◆ Stated task: Can you quote the items word for word from the line with "Where should I" through the end of the items, leaving the pictures out of your answer?

◆ Material for the task:
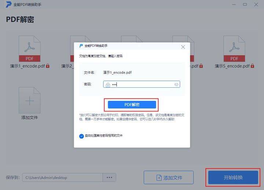Click the 演示1_encode.pdf file icon

[29, 49]
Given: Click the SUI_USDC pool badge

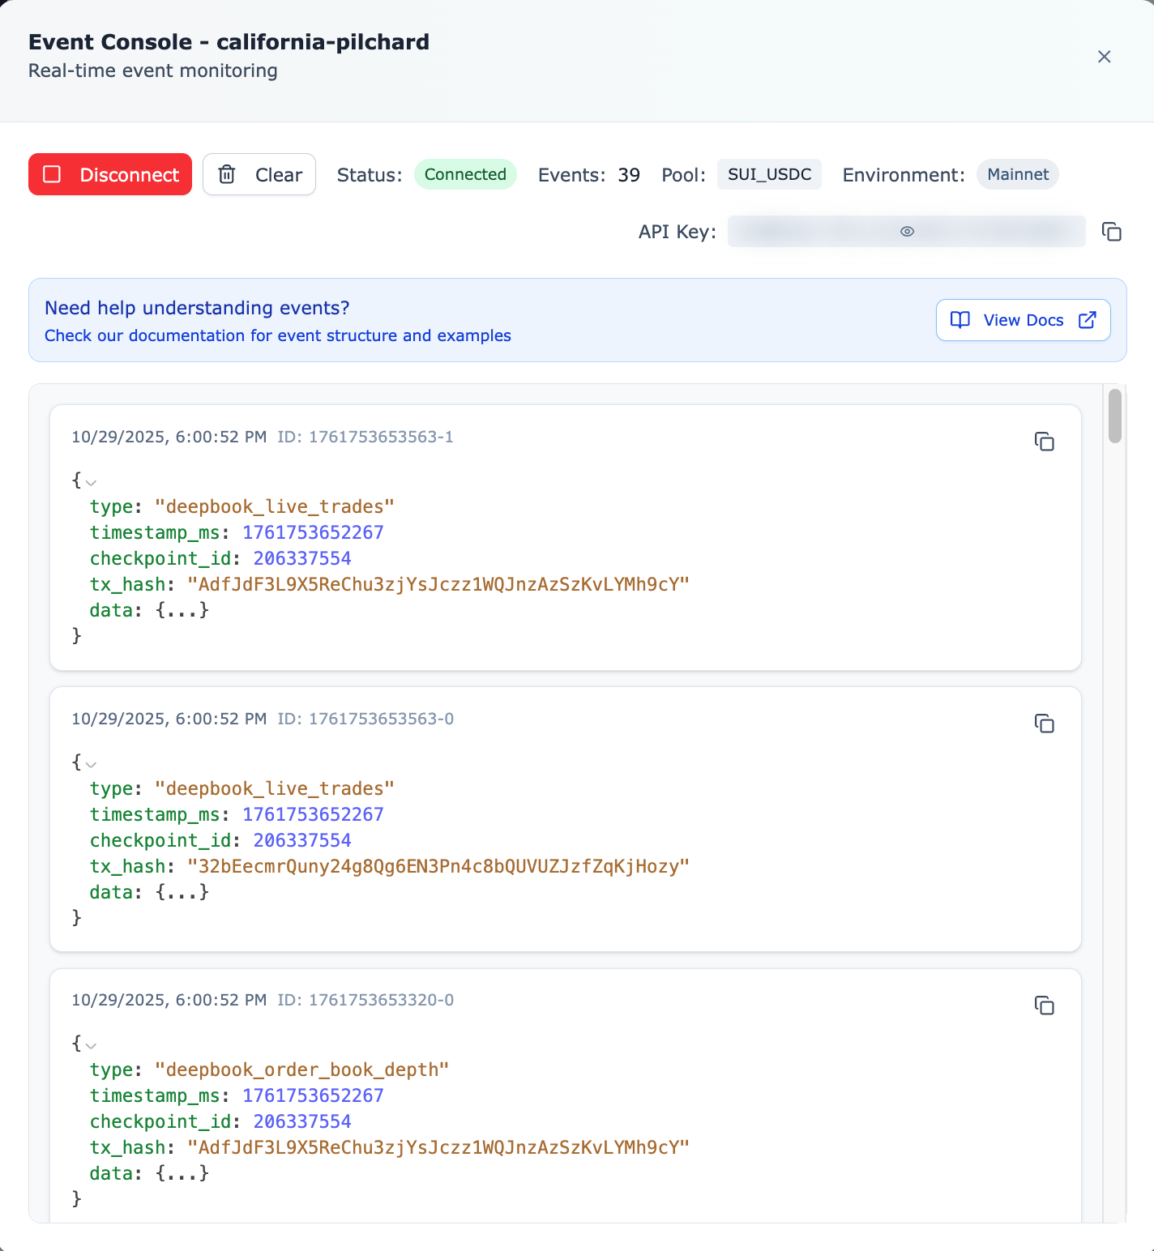Looking at the screenshot, I should pyautogui.click(x=769, y=174).
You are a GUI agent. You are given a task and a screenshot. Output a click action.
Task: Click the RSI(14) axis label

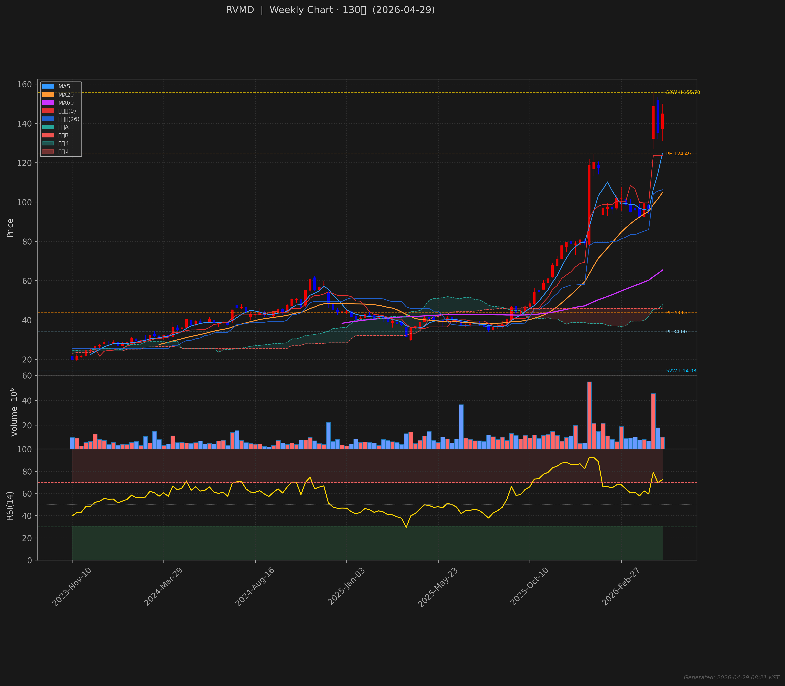click(10, 505)
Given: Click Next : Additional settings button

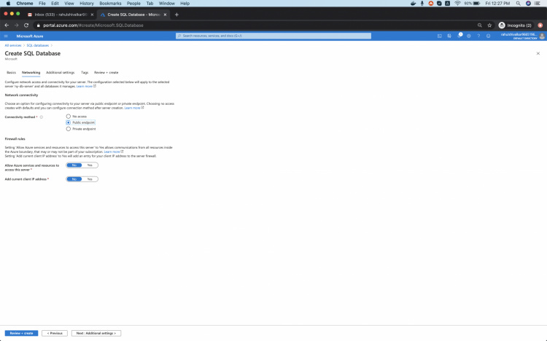Looking at the screenshot, I should 96,333.
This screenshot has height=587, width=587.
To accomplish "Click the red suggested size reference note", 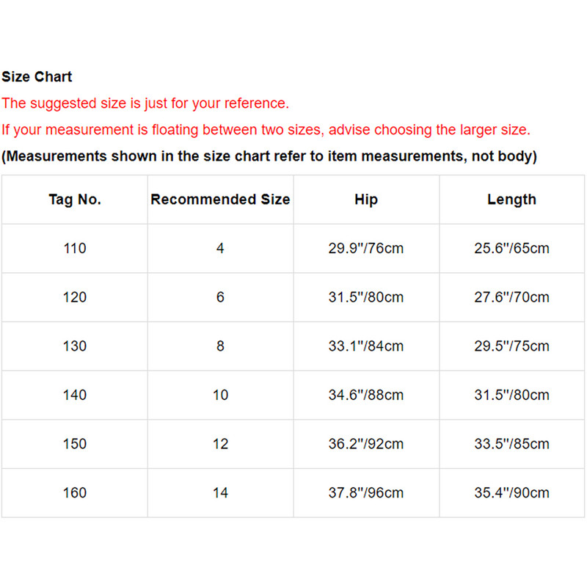I will tap(145, 103).
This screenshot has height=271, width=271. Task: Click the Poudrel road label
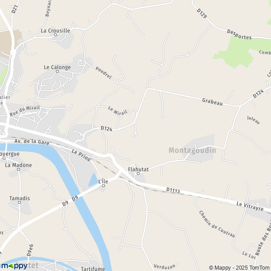pyautogui.click(x=103, y=73)
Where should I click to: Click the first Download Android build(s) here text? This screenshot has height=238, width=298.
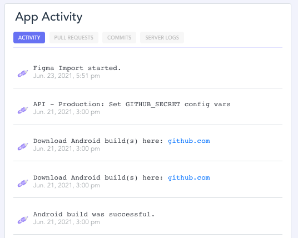pyautogui.click(x=98, y=141)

◆ Final result:
Where should I click to: Click the first Download Android build(s) here text? This screenshot has height=238, width=298.
pyautogui.click(x=98, y=141)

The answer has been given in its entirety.